* INSTRUCTIONS TO FOLLOW
In the data below, which lines contain "filter"? List them by copying each one.

* RECORDS TO PROCESS
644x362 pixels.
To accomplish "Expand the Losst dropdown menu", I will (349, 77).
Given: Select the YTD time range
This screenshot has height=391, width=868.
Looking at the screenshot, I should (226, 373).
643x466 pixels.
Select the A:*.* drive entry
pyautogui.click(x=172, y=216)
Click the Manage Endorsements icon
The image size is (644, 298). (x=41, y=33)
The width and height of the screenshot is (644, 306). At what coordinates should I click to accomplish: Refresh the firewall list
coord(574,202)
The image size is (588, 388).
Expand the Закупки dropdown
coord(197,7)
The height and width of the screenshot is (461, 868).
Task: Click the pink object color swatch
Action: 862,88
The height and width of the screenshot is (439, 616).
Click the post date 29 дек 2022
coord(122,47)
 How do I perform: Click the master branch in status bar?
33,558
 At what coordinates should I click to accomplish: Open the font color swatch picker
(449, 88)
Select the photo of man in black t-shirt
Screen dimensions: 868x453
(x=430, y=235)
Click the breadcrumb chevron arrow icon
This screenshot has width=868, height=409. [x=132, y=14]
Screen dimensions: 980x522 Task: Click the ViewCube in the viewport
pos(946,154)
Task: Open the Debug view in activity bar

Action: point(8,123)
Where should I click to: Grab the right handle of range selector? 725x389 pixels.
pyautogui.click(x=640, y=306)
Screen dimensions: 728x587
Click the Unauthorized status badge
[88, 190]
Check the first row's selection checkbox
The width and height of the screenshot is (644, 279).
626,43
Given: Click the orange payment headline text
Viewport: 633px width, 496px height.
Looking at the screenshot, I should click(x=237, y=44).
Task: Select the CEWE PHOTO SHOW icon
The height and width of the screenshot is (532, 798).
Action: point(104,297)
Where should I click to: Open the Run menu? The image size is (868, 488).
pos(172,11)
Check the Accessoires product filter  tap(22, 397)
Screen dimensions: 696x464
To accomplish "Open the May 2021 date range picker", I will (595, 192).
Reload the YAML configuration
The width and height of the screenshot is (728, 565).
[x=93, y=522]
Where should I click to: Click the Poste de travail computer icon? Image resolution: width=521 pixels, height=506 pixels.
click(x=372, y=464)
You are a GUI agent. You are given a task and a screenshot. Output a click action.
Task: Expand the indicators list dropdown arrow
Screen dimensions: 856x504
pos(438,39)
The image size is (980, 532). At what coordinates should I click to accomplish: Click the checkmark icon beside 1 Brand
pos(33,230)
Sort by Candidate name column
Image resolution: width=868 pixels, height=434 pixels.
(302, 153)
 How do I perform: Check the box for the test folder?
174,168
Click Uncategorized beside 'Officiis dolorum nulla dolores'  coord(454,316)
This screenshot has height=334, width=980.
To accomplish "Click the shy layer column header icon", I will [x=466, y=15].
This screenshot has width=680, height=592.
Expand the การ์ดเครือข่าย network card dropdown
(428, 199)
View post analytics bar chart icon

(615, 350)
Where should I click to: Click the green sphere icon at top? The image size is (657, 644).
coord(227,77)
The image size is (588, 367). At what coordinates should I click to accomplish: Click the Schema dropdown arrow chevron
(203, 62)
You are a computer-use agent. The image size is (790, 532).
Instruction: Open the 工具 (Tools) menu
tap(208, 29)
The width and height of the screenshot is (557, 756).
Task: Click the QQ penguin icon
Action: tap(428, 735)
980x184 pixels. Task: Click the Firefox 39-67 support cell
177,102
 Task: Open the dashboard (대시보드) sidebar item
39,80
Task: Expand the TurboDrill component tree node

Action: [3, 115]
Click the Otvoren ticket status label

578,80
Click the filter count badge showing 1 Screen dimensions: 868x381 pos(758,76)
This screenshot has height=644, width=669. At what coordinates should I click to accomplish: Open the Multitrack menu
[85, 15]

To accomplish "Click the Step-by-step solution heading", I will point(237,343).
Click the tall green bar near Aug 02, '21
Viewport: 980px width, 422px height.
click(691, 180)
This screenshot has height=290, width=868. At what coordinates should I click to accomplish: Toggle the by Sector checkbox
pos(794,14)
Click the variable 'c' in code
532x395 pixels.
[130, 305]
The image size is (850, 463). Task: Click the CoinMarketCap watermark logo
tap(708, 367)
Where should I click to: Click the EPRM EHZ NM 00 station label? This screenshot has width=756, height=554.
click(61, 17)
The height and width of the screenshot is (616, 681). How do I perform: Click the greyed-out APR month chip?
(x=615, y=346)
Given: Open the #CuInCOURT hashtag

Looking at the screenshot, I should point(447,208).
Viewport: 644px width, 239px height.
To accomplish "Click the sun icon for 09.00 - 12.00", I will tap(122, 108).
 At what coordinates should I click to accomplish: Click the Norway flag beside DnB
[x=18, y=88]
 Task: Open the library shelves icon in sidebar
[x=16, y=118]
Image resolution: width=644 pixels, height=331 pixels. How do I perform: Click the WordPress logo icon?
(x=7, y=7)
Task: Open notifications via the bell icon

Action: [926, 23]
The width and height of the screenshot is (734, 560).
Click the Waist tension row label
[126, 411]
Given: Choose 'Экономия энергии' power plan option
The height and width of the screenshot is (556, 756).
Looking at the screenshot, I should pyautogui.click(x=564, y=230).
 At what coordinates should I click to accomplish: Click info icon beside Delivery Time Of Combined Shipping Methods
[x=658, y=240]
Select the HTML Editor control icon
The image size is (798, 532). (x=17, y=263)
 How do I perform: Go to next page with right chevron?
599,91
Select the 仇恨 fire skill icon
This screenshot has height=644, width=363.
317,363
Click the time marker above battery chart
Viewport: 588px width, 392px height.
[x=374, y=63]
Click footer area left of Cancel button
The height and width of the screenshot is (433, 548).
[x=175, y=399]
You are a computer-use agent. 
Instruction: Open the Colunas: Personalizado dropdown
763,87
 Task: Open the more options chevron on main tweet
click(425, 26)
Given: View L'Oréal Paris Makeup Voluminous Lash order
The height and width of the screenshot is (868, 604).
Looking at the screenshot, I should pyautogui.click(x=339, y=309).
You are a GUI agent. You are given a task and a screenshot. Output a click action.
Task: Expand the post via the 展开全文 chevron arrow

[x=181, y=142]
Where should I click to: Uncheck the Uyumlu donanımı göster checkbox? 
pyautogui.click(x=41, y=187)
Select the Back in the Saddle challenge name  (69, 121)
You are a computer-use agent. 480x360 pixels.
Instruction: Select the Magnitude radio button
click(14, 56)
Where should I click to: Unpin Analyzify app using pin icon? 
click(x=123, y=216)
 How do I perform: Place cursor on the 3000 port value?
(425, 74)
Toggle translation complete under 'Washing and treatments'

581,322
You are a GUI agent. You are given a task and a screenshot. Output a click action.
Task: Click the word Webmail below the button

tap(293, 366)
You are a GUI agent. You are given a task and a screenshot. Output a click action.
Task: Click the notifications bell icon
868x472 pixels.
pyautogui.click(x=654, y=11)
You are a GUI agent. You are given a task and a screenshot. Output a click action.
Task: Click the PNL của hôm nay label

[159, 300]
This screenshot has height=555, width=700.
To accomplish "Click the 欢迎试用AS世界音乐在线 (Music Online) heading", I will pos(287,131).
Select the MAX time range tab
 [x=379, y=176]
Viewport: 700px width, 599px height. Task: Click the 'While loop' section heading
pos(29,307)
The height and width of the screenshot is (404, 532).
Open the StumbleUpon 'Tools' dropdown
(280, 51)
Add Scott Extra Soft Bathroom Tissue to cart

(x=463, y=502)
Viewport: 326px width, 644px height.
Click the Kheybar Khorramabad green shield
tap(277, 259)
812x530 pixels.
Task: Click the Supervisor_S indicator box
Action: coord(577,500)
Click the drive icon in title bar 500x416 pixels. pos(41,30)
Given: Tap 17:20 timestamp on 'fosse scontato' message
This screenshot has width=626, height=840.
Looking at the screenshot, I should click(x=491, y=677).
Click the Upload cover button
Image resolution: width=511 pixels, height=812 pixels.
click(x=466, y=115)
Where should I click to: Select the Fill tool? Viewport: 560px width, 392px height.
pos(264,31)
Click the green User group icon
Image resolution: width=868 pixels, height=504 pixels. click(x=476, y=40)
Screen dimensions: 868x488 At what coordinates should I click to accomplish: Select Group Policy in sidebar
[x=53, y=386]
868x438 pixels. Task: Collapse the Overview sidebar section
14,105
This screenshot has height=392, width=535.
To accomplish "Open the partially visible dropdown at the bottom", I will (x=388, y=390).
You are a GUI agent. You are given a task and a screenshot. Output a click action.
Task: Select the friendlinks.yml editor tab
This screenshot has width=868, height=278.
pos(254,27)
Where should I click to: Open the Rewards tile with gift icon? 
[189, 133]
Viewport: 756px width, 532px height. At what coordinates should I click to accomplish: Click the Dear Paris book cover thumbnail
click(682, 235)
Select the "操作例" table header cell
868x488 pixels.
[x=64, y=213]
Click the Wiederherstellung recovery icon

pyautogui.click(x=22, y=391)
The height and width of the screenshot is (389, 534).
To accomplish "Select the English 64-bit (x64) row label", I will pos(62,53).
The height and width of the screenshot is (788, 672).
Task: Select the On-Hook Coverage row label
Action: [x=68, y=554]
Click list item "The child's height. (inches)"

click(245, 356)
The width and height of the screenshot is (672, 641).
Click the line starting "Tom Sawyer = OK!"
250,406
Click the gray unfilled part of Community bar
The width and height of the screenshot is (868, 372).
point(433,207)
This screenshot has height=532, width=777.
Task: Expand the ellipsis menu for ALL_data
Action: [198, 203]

* ANSWER TO THE EXERCISE
Check the Accessoires product filter  tap(22, 397)
Click the filter count badge showing 1 Screen dimensions: 868x381 pos(758,76)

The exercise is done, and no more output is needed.